- [What is needed]
Gather, from the data below, each line in which the word "Switch" occurs.

- [Information provided]
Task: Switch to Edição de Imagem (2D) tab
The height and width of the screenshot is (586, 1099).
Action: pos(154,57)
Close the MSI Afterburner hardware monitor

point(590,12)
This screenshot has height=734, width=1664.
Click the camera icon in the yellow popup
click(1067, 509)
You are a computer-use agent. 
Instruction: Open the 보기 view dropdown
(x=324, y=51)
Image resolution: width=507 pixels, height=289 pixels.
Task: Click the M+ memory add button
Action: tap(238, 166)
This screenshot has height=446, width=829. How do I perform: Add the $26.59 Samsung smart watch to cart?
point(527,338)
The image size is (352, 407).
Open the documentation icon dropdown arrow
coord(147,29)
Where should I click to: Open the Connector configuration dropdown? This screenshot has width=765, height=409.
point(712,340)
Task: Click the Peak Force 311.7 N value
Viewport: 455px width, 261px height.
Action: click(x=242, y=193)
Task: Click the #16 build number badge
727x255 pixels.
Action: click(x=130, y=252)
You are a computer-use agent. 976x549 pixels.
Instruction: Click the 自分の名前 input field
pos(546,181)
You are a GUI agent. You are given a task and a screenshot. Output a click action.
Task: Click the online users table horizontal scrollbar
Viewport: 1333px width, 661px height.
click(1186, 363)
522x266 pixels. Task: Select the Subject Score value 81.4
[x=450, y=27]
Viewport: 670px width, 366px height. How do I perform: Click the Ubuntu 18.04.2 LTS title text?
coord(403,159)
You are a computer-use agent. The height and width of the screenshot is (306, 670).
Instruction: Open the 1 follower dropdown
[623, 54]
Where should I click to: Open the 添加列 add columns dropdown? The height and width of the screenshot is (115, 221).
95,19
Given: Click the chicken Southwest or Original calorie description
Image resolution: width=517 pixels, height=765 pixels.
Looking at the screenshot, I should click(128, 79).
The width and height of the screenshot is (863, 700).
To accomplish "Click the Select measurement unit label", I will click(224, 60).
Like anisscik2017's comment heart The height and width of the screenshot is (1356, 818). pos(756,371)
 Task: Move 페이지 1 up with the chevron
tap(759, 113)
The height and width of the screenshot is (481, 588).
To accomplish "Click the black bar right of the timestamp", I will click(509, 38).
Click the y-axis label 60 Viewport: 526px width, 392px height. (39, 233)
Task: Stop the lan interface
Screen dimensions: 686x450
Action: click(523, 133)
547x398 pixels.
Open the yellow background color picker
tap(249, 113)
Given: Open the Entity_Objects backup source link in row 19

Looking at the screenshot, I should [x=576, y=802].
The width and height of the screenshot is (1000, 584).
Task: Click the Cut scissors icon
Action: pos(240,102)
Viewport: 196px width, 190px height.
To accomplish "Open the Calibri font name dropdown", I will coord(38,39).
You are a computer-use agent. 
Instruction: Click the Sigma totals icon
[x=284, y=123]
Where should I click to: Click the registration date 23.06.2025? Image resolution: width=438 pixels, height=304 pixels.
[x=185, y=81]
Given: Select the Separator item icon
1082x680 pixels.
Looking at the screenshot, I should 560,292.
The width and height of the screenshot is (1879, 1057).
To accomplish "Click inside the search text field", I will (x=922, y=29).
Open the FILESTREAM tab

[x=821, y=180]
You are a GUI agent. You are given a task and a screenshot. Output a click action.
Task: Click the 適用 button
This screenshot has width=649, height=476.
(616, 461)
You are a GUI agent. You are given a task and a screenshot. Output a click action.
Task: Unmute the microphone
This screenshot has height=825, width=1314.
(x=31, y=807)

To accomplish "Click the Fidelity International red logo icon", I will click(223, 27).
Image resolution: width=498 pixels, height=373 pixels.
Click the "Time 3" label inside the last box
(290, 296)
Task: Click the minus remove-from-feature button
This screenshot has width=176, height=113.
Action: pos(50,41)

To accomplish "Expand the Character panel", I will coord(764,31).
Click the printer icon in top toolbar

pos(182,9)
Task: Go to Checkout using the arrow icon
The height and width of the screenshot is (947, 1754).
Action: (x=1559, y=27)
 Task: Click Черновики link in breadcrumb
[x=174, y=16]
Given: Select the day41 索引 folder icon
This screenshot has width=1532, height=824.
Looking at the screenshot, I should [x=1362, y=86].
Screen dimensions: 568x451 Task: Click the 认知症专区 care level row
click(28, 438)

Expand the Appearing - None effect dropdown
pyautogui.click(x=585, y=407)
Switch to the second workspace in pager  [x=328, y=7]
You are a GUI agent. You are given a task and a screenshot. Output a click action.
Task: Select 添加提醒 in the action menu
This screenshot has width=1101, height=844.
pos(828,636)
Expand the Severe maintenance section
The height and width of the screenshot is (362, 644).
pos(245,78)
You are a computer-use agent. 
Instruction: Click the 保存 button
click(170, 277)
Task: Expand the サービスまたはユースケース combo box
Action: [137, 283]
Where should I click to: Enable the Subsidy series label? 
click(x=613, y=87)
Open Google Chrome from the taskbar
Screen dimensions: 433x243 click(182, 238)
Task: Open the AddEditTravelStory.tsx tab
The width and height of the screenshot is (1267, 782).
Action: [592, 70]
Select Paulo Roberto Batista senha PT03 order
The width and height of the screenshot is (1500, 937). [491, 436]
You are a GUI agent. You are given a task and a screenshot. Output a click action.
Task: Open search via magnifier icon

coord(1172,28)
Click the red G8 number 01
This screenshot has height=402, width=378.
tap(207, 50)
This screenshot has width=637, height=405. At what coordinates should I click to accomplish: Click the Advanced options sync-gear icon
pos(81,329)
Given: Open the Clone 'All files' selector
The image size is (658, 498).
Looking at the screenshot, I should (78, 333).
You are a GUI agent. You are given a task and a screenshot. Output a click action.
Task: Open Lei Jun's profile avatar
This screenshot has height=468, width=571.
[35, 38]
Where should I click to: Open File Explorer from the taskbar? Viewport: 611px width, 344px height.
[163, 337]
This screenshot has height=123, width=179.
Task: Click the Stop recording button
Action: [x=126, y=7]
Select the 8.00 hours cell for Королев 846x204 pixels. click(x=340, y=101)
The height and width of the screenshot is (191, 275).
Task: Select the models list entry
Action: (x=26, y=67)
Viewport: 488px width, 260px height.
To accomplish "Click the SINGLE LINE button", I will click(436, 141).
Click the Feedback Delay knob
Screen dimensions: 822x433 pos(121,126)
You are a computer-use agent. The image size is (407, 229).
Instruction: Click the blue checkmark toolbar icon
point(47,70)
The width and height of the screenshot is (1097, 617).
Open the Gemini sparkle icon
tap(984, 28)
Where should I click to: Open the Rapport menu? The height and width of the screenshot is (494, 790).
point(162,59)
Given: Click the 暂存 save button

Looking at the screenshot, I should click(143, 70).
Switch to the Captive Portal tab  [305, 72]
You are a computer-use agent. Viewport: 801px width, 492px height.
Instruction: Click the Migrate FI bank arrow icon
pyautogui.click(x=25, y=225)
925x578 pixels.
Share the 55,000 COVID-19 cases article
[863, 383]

- [Answer for the task]
Task: Switch to Edição de Imagem (2D) tab
Switch to the second workspace in pager  [x=328, y=7]
Switch to the Captive Portal tab  [305, 72]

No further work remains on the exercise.